Heterogeneous removal of one or more chain-carrying species at first explosion limit of hydrogen + oxygen mixtures. Part 2.—An analytical solution of the diffusion equations

Abstract

A mathematical analysis of the simultaneous diffusion and heterogeneous removal of any number of chain centres in competition with linear branching is presented. The theory is applied in particular to the derivation of an exact expression for the first explosion limit of hydrogen + oxygen mixtures in a cylindrical vessel. Expressions for the apparent rate constants k^e_{i (app)} for the heterogeneous removal of each chain centre at the explosion limit have been derived that are analogous to the well-known formulations for the removal of one species.
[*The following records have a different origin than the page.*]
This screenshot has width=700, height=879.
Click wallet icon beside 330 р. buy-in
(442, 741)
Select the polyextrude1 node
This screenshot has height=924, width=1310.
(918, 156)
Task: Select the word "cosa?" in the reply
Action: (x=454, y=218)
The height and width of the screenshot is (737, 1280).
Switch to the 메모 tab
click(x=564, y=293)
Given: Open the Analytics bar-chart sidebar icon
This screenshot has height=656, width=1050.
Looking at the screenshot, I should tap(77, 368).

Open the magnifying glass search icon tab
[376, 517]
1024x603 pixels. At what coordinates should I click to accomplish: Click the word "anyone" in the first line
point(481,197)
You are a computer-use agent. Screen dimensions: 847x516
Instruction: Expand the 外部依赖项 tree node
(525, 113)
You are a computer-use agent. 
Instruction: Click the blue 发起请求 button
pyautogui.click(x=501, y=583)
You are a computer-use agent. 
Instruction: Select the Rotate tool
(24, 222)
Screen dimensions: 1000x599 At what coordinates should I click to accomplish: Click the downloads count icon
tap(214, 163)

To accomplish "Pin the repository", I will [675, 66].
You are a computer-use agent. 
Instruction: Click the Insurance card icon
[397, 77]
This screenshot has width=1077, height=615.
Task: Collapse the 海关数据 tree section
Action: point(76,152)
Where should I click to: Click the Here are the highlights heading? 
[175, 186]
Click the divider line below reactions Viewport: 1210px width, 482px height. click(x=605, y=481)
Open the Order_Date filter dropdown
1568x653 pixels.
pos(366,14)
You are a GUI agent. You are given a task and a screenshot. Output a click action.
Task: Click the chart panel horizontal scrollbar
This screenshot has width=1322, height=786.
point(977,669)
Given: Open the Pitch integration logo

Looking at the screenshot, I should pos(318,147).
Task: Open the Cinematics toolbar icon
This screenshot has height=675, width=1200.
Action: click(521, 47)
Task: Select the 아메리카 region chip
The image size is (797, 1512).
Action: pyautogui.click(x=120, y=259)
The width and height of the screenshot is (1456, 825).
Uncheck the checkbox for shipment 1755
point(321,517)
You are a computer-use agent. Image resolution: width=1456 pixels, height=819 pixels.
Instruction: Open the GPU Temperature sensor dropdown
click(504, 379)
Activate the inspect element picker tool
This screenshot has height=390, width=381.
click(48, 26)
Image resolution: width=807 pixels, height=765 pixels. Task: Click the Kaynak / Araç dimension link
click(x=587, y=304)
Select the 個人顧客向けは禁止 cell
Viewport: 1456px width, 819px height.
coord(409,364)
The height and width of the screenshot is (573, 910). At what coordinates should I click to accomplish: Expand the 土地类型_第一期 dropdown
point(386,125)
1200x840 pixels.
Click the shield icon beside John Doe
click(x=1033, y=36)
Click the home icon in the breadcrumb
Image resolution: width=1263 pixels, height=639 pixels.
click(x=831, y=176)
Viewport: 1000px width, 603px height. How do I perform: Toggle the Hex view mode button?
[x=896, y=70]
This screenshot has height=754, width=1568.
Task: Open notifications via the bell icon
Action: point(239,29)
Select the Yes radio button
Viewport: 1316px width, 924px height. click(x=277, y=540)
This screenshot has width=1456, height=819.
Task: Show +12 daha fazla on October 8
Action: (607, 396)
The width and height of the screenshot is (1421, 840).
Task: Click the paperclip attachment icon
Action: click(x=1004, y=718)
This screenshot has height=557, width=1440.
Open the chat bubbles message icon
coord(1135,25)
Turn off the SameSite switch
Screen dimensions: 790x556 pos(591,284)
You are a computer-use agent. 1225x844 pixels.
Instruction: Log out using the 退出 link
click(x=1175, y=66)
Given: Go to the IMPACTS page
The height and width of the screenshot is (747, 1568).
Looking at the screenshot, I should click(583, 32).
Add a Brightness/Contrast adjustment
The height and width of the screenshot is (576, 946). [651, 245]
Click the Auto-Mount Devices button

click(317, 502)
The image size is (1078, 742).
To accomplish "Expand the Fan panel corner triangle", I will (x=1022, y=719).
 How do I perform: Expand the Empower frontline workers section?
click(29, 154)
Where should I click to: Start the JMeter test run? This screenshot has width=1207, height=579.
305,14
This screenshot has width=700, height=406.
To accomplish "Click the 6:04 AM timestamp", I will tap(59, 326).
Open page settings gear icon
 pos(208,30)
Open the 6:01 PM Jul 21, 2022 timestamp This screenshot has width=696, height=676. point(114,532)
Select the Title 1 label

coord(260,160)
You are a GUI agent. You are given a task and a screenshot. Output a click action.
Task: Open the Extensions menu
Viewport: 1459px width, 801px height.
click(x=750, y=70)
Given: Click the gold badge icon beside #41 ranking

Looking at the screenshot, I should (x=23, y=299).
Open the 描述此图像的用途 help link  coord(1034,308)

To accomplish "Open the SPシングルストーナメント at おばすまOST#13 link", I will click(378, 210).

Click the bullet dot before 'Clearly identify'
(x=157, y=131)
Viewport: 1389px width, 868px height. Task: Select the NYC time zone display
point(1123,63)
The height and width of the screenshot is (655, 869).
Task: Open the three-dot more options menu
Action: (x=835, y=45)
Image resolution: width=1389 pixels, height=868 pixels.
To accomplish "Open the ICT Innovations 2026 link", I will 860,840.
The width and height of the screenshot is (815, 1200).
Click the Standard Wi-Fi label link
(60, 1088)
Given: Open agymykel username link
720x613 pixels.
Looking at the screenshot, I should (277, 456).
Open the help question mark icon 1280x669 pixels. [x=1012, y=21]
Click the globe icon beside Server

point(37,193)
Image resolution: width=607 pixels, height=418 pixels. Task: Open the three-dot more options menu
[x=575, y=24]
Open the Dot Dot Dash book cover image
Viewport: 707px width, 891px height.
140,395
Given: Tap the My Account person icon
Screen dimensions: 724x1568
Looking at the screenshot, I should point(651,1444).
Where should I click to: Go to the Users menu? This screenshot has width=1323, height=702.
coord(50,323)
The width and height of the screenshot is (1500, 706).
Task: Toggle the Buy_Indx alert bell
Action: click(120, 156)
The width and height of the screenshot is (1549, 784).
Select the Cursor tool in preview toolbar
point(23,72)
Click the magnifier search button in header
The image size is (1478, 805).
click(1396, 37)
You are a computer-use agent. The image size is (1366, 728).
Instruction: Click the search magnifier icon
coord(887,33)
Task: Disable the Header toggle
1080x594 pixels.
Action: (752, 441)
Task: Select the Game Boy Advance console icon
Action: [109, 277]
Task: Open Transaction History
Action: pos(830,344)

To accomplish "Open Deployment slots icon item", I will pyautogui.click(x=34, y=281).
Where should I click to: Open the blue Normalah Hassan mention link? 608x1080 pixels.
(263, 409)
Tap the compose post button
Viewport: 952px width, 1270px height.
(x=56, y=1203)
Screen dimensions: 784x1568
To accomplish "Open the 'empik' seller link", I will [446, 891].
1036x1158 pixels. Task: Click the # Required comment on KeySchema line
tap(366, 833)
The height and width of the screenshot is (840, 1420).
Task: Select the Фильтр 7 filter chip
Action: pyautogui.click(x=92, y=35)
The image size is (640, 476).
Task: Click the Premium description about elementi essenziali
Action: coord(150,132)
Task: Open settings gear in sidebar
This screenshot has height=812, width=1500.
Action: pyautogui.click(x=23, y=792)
However, the values of such expressions differ markedly in magnitude from the values of the expressions that are obtained if the equations for the one-species case are assumed to hold in the multi-species case. Also, such expressions are not independent parameters of the system, and, in general, an interaction between the diffusion processes occurs.

The consequences of this interaction are examined; although the interaction does not markedly affect the variation of explosion pressure with mixture composition, it always causes an increase in the explosion pressure. For some combinations of efficiencies for the surface removal of H, O and OH, this increase is as large as 50 % in a 3.3 cm diam. vessel at 540°C.